DATA EXTRACTS

★ ★ ★

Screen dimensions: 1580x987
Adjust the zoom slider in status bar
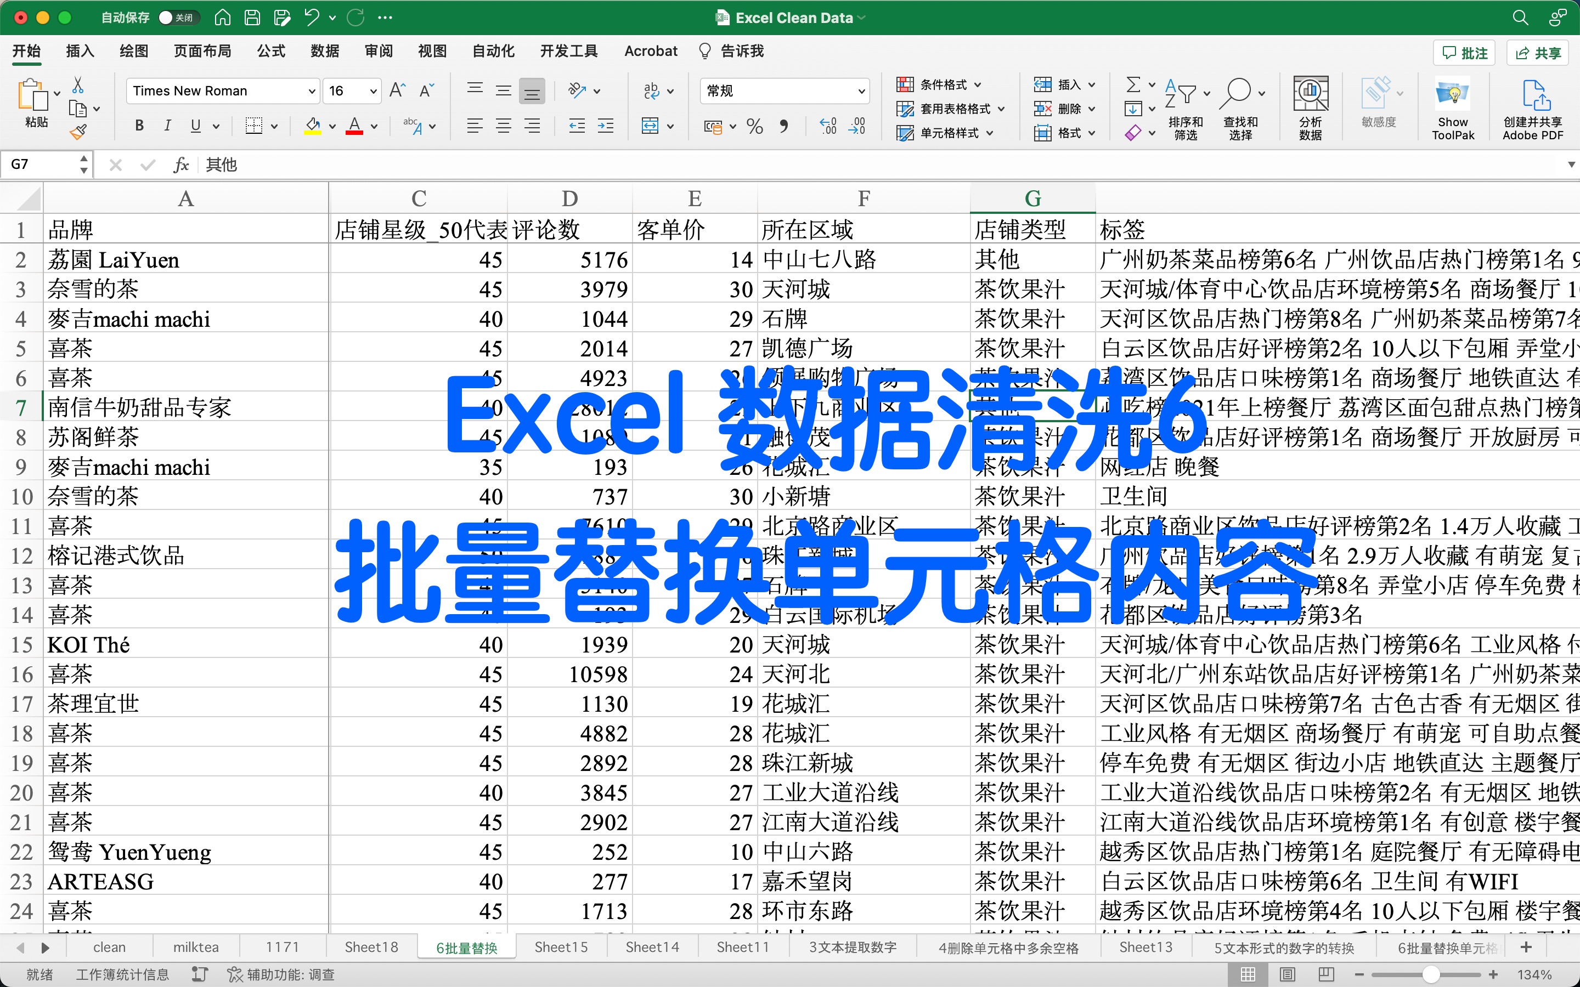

★ ★ ★

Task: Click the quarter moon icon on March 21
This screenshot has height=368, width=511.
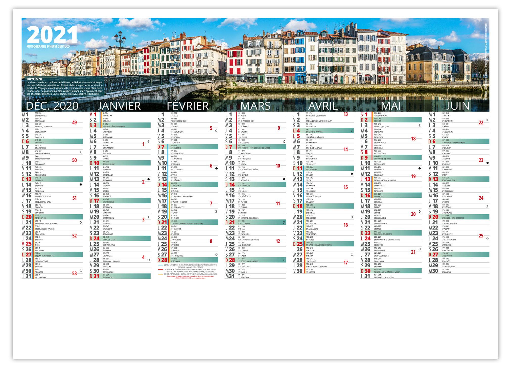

★ ★ ★

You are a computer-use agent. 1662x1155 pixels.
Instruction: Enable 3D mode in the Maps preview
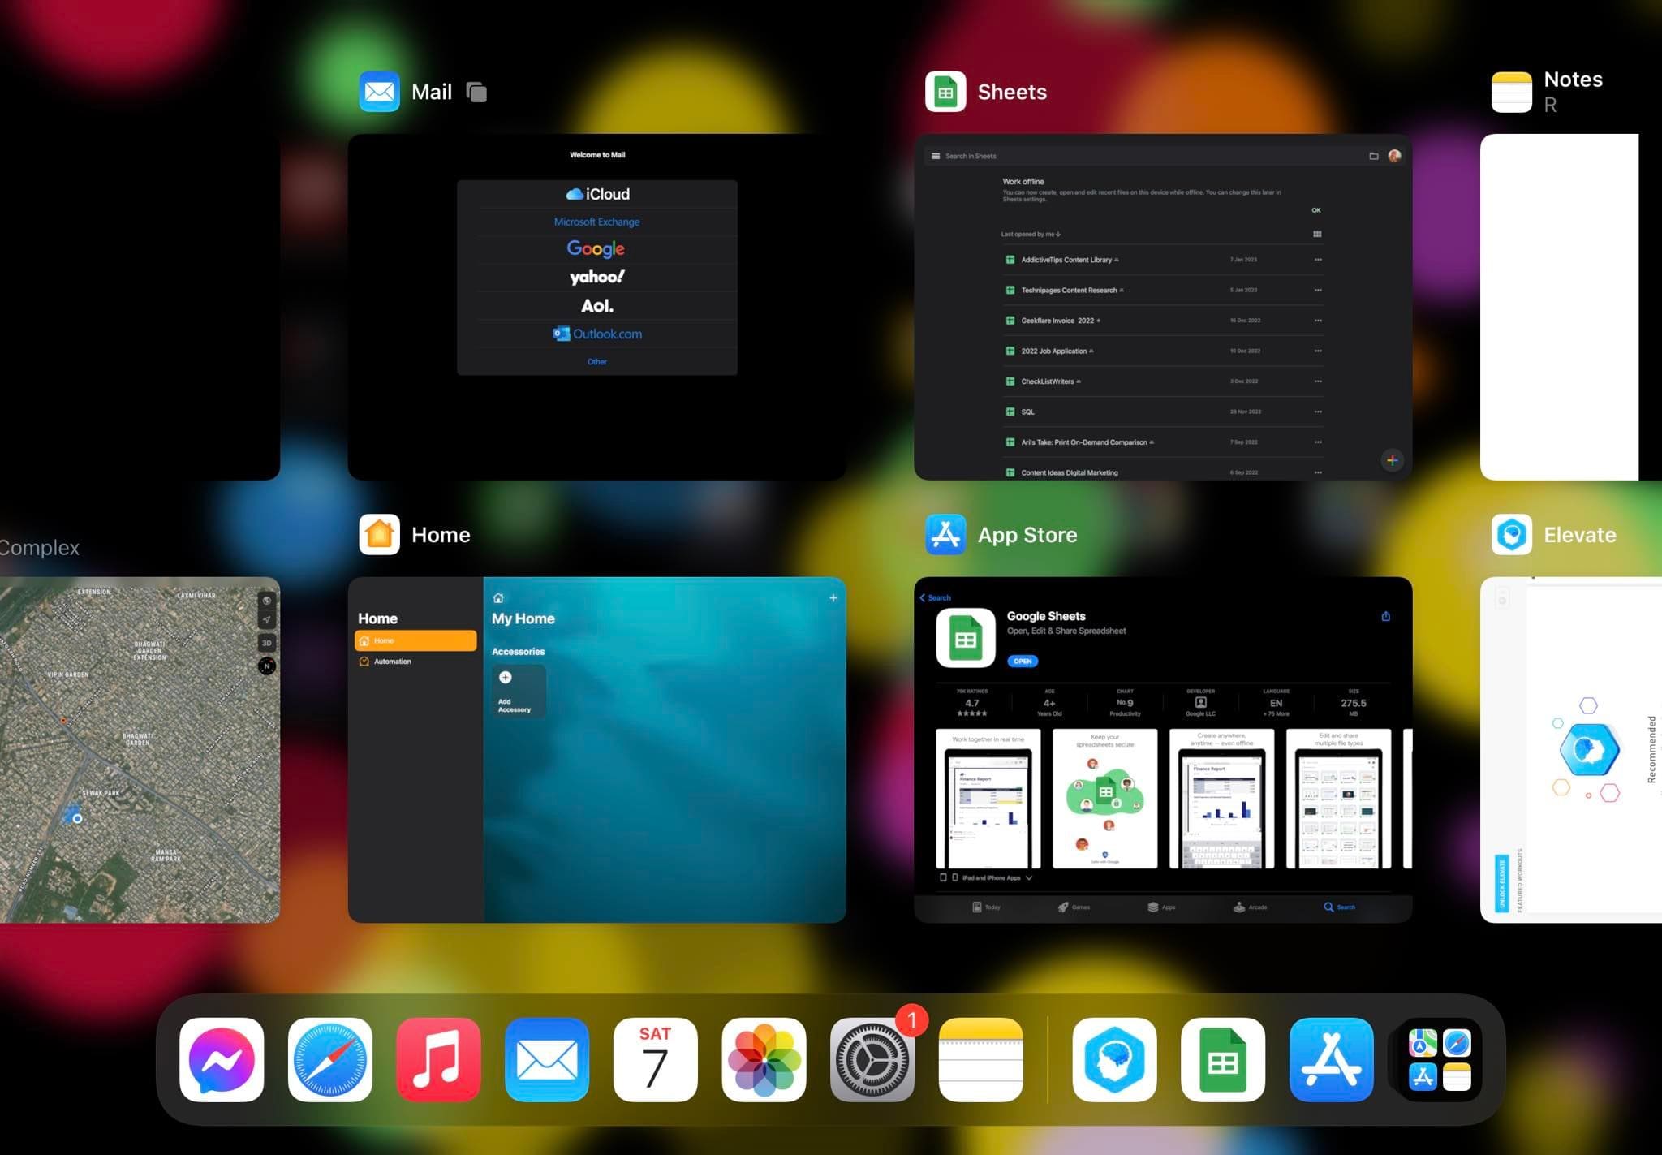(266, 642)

★ ★ ★

EXERCISE AIM
In the entries above, one line contains "Screen dimensions: 1580x987" and another contains "Adjust the zoom slider in status bar". Reproduce exactly those two lines and the lines between them, nothing else.

OUTPUT FOR THIS TASK
Screen dimensions: 1580x987
Adjust the zoom slider in status bar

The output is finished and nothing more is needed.